An apparatus configured to: obtain at least one spatial audio signal that defines an audio scene forming at least in part an immersive media content; obtain metadata associated with the at least one spatial audio signal; obtain at least one augmentation control parameter associated with the at least one spatial audio signal; obtain at least one augmentation audio signal; render an output audio signal that is based, at least partially, on the at least one spatial audio signal, the metadata associated with the at least one spatial audio signal, the at least one augmentation control parameter, and the at least one augmentation audio signal; and obtain an indication that at least part of the at least one spatial audio signal has been omitted from the output audio signal based, at least partially, on at least part of the at least one augmentation audio signal included in the output audio signal.

Description

FIELD
The present application relates to apparatus and methods for spatial sound capturing, transmission, and reproduction, but not exclusively for spatial sound capturing, transmission, and reproduction within an audio encoder and decoder.
BACKGROUND
Immersive audio codecs are being implemented supporting a multitude of operating points ranging from a low bit rate operation to transparency. An example of such a codec is the immersive voice and audio services (IVAS) codec which is being designed to be suitable for use over a communications network such as a 3GPP 4G/5G network. Such immersive services include uses for example in immersive voice and audio for virtual reality (VR). This audio codec is expected to handle the encoding, decoding and rendering of speech, music and generic audio. It is furthermore expected to support channel-based audio and scene-based audio inputs including spatial information about the sound field and sound sources. The codec is also expected to operate with low latency to enable conversational services as well as support high error robustness under various transmission conditions.
Furthermore parametric spatial audio processing is a field of audio signal processing where the spatial aspect of the sound is described using a set of parameters. For example, in parametric spatial audio capture from microphone arrays, it is a typical and an effective choice to estimate from the microphone array signals a set of parameters such as directions of the sound in frequency bands, and the ratios between the directional and non-directional parts of the captured sound in frequency bands. These parameters are known to well describe the perceptual spatial properties of the captured sound at the position of the microphone array. These parameters can be utilized in synthesis of the spatial sound accordingly, for headphones binaurally, for loudspeakers, or to other formats, such as Ambisonics.

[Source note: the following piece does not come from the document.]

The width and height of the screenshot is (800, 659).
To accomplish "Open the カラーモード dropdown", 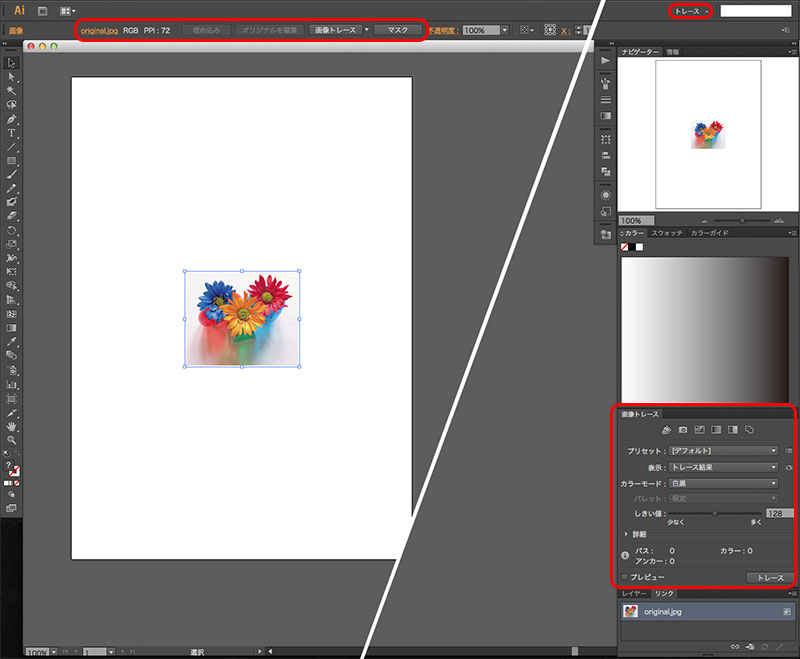I will pyautogui.click(x=723, y=483).
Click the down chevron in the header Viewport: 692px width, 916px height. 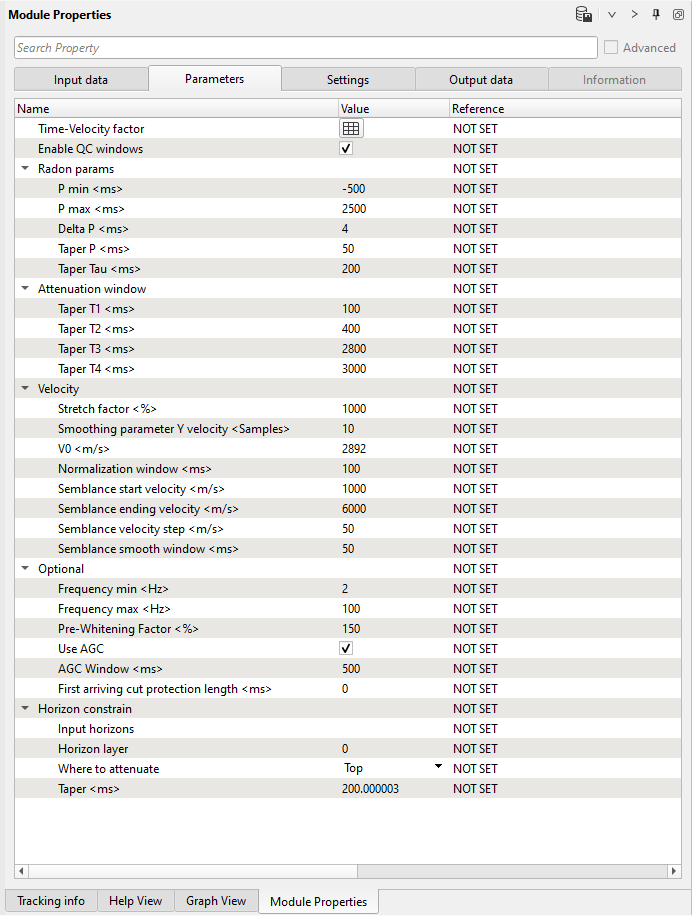coord(612,15)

An example of an augmented reality (AR)/virtual reality (VR)/mixed reality (MR) application is an audio (or audio-visual) environment immersion where 6 degrees of freedom (6DoF) content rendering is implemented. For example a group of friends may gather for a football game night, but one may not, for some reason, be able to physically join. This user may be able to watch an encoded video 6DoF enabled stream at home. The atmosphere at the football party may furthermore be captured by one of the users and transmitted to the absent user over a suitable low-delay communications link (for example over 5G) in such a manner that maps to and augments the 6DoF content rendering.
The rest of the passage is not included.